I had a complete spiritual and chemically induced catastrophe over thanksgiving break that it really rocked my world. Physically and spiritually. The year previous to this I was playing video games for about 20-25 hours a week and more or less living a life on autopilot. I haven’t played since but I’ve reading everyday.

Dreamland- a journalistic style book about the opiate pandemic in America that covers every facet of the perfect storm that got the whole nation dopesick. Pharma corporations pushing deadly drugs under the guise of a panacea, the doctors abusing their powers to distribute these drugs, the stories of cops and addicts alike that stretch from small villages in Mexico growing and manufacturing the black tar to the middle class subjects it decidedly falls upon and the rehabs struggling to minimize its damage. The book often references Columbus Ohio which in early 2000 was one of the epicenters of heroin epidemic. The city I grew up in and where I started shooting heroin when I was about 16 years old so the book hit close to home.

GLOCK - another journalistically style book written about the comeuppance of a humble shower hanger manufacture to his rise of one of most profitable and notorious gun manufacturers in the world.

I cracked open some Alan Watts and Thich Nhat Hanh about various subjects but struggled to get through the density and inaccessibility to really internalize some of the finer nuances of their truths and meanings.

Now for the important part.

I reread East of Eden which I previous read during one of the darkest points in my life and a time when I was sober for the first time since I was 14. It would take too long to write the coincidental significances and almost mysterious epiphanies and things that I encountered while reading that book but after reading it again I’m plunged back into the same cycle of moments that seem all too profound to be just coincidence.

The next book was Demian by Hesse which unbeknownst to me shared a similar and critical theme of the story of Cain and Abel.. one that is referenced several times in East of Eden.

different eras, different authors, and completely different books but at the end of each the internalized emotional change of psych I experienced was exactly the same.

Has anyone else ever found themselves.. or maybe something finding itself to them at exactly the right moment or during perfect conditions in which by desperation you’re finally ready and willing to accept some kind of catalyst for a real acceptance of change in psyche? Like the universe takes its place in you and tells you shut the fuck up and listen?

“at that time I found a peculiar refuge - by “chance,” as one says. But really such happenings cannot be attributed to chance. When a person is in need of something, and the necessary thing happens, this is not due to chance but to himself; his own desire leads him compellingly to the object of which he stands in need”

sometimes I get so caught up in wishing and wanting to be happy that I become miserable and forget it’s not even happiness that I truly desire. It’s just to be fucking awake.

> [Task 1] Translate this sentence from the post about reading into Spanish: "The year previous to this I was playing video games for about 20-25 hours a week and more or less living a life on autopilot."
> [Task 2] Please reproduce the stretch of the post about reading from "The next book" through "exactly the same.".

> [Entries shown]

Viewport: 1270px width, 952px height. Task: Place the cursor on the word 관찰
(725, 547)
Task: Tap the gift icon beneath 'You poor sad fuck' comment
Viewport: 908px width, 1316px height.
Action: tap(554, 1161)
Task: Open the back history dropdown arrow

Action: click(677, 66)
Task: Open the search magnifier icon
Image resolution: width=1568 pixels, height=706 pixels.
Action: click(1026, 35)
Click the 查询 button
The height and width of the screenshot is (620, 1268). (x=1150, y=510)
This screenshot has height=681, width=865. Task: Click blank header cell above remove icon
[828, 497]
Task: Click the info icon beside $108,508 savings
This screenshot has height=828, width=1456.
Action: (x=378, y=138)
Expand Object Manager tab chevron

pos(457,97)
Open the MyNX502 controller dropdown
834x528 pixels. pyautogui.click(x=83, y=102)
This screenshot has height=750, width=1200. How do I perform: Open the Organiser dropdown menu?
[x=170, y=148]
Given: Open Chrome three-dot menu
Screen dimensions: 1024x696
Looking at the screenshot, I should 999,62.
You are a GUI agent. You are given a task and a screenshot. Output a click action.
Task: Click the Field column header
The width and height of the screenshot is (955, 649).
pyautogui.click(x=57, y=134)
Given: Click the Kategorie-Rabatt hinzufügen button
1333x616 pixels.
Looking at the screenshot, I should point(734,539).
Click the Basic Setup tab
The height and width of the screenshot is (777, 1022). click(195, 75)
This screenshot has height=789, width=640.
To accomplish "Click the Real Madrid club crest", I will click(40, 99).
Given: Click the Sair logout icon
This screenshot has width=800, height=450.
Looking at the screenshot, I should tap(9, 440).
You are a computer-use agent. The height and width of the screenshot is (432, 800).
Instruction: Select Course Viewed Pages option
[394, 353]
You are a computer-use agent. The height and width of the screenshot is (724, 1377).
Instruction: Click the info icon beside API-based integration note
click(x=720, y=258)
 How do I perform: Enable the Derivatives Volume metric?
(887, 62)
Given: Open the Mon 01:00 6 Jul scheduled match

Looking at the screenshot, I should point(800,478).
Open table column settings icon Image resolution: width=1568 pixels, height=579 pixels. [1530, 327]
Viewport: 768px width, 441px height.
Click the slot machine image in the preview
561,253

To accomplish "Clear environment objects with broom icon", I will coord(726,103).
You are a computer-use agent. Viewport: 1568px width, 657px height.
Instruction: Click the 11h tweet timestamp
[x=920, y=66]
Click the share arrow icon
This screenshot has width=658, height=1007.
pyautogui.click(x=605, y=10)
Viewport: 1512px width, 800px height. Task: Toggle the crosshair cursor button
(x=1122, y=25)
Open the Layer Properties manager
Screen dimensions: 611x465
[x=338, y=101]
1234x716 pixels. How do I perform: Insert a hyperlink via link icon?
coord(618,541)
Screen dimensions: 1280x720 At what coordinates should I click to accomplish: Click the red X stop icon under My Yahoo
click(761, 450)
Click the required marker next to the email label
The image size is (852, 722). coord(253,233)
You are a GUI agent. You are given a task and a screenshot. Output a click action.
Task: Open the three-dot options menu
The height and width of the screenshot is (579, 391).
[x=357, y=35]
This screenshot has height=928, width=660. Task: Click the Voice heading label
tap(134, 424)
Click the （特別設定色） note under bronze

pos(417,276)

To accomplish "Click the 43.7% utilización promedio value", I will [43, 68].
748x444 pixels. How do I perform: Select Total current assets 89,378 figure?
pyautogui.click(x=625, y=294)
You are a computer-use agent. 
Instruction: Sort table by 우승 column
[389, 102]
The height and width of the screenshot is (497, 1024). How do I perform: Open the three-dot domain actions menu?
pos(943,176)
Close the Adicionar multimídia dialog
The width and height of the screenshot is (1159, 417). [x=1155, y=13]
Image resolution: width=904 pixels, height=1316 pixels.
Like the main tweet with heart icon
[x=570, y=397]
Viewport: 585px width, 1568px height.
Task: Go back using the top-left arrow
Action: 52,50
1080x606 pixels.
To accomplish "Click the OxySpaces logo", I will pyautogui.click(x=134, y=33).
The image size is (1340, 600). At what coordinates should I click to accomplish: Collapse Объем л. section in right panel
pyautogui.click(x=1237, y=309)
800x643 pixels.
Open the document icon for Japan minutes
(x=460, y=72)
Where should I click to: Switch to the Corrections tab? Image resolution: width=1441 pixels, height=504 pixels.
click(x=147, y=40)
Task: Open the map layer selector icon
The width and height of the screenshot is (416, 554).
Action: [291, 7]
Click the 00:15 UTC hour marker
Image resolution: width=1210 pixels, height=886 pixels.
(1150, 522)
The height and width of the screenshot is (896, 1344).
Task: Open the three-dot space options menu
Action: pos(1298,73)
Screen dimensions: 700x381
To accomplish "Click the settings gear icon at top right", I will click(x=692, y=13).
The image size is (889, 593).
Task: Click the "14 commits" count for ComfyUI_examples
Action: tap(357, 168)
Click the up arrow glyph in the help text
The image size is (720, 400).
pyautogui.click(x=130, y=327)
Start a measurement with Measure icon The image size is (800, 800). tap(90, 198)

> [Task result 1] El año anterior a esto, jugaba videojuegos unas 20-25 horas a la semana y vivía, más o menos, una vida en piloto automático.

> [Task result 2]
The next book was Demian by Hesse which unbeknownst to me shared a similar and critical theme of the story of Cain and Abel.. one that is referenced several times in East of Eden.

different eras, different authors, and completely different books but at the end of each the internalized emotional change of psych I experienced was exactly the same.